Wednesday, June 30, 2010

Grilled Flounder, Cream of Garlic Soup, and more

It feels like there hasn't been a lot of at-home cooking this past week. I think we made a few big meals and have been living off those. Last Thursday we picked up the CSA and had cabbage, two types of green beans, blueberries, kohlrabi, onions, cilantro, and cooking apples. Later that night my friend L. came over for dinner and I gifted her with a head of cabbage (we had 3 heads total at that point, and I don't care how great your cole slaw recipe is, a person can only eat so much cabbage. I much prefer the dark leafy greens). The menu for Thursday was Red Snapper with Fava Bean Puree, roasted beets and beet greens with bacon.
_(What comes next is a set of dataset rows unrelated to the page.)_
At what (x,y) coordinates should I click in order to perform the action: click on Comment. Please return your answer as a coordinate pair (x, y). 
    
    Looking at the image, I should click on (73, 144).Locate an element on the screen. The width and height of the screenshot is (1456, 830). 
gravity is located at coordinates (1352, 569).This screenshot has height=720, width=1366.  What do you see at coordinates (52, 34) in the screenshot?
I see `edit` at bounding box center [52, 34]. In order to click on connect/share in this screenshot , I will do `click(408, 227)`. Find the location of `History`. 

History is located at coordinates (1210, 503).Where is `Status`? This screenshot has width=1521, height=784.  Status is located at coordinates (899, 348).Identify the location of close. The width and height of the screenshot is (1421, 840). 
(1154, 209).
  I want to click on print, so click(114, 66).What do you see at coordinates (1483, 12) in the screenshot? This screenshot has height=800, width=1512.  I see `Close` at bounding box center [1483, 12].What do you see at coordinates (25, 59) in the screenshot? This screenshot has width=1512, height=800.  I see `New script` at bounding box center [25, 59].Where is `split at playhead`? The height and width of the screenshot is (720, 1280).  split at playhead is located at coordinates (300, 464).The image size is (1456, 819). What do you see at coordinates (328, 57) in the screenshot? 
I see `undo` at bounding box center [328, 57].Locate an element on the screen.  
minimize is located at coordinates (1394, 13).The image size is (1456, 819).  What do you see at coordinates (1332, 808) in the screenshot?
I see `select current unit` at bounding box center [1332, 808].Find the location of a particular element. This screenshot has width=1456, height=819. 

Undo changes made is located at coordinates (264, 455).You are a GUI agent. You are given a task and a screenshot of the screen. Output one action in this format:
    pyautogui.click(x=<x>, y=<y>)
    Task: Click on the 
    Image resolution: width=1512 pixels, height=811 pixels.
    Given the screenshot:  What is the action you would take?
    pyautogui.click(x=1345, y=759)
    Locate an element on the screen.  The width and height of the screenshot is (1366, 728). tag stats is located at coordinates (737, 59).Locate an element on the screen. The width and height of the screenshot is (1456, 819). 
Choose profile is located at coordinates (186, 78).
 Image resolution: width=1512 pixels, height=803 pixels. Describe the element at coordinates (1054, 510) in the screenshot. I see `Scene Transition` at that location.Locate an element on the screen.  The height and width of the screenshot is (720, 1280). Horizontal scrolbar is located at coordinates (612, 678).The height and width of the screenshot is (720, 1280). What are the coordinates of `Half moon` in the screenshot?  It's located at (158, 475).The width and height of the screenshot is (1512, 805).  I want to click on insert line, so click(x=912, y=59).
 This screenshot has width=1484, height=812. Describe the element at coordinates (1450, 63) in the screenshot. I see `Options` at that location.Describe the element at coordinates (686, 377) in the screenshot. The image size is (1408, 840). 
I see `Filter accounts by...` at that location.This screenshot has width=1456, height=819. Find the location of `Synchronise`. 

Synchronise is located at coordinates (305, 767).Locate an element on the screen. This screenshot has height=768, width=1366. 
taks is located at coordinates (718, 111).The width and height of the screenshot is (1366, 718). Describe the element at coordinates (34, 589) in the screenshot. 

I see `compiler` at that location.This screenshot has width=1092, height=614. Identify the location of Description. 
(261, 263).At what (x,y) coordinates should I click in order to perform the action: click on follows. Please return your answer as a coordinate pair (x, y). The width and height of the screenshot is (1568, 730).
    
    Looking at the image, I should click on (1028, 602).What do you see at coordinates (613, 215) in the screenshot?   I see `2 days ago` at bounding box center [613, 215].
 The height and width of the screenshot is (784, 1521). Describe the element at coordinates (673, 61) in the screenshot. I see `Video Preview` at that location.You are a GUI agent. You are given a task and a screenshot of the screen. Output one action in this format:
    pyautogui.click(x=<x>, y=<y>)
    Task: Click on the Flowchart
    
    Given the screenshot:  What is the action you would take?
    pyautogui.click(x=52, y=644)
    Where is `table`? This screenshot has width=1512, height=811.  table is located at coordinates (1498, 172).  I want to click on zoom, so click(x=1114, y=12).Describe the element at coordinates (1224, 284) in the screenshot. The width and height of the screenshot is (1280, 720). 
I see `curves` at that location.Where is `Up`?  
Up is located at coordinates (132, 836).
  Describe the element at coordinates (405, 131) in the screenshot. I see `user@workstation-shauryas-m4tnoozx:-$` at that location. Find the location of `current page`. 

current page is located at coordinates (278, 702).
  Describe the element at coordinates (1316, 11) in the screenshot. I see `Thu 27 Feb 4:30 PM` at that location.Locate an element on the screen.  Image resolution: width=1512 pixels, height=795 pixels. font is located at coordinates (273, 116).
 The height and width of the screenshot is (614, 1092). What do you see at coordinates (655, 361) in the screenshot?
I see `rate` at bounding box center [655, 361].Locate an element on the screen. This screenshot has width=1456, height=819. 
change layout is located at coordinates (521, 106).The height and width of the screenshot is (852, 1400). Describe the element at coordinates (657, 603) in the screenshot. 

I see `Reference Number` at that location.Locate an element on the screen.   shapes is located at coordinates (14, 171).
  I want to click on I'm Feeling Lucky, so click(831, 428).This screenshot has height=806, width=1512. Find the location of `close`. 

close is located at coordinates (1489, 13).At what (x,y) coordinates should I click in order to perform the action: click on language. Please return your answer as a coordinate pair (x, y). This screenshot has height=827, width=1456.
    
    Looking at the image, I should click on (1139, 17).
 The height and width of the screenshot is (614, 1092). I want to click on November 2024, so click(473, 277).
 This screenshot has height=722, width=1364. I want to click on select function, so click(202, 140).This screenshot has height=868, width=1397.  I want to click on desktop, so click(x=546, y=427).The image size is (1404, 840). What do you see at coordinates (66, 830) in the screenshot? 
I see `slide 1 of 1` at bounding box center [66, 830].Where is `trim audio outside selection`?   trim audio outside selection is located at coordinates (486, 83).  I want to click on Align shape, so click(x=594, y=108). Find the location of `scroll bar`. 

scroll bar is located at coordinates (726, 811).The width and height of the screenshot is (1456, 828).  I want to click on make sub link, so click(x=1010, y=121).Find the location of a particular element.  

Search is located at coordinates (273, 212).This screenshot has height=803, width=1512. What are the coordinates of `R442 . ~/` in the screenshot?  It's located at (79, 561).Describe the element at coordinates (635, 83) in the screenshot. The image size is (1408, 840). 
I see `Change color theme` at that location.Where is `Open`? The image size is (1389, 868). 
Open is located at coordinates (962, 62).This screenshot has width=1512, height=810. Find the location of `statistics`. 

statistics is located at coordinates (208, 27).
Maybe using so many Food Network recipes isn't trendy, but there are some good options there, and Giada's dishes are pretty simple but satisfying.

Changes we made: we didn't go to the grocery store until Wednesday night and there was no red snapper, so we bought wild flounder. We put the flounder steaks in aluminum foil with some olive oil and green garlic and cooked it on the grill. I was not about to deal with shelling 3 pounds of fava beans, so we bought the frozen lima beans. The chicken stock was made with water and bouillon cubes because I had forgotten the grocery list and rewrote it from memory but did not remember chicken stock as an item. I think dinner turned out well although Rich wasn't happy with the beet greens. The roasted beets were good with a little salt sprinkled on top.

For dessert we had the option of blueberry buckle (still there from Tuesday) or peaches cooked with balsamic vinegar -- both with vanilla ice cream. We all went with the buckle.

This weekend Rich cooked a delicious cream of green garlic soup and an orzo salad with dill and fennel tops. Recipe links to follow later. I made a peach crisp from the Better Homes and Gardens New Cookbook (sometimes, you just need the basic plaid-covered recipe). I have not had it with ice cream but have added it to my oatmeal and yogurt.

Those cooking apples may become a Brown Betty; otherwise, basic applesauce.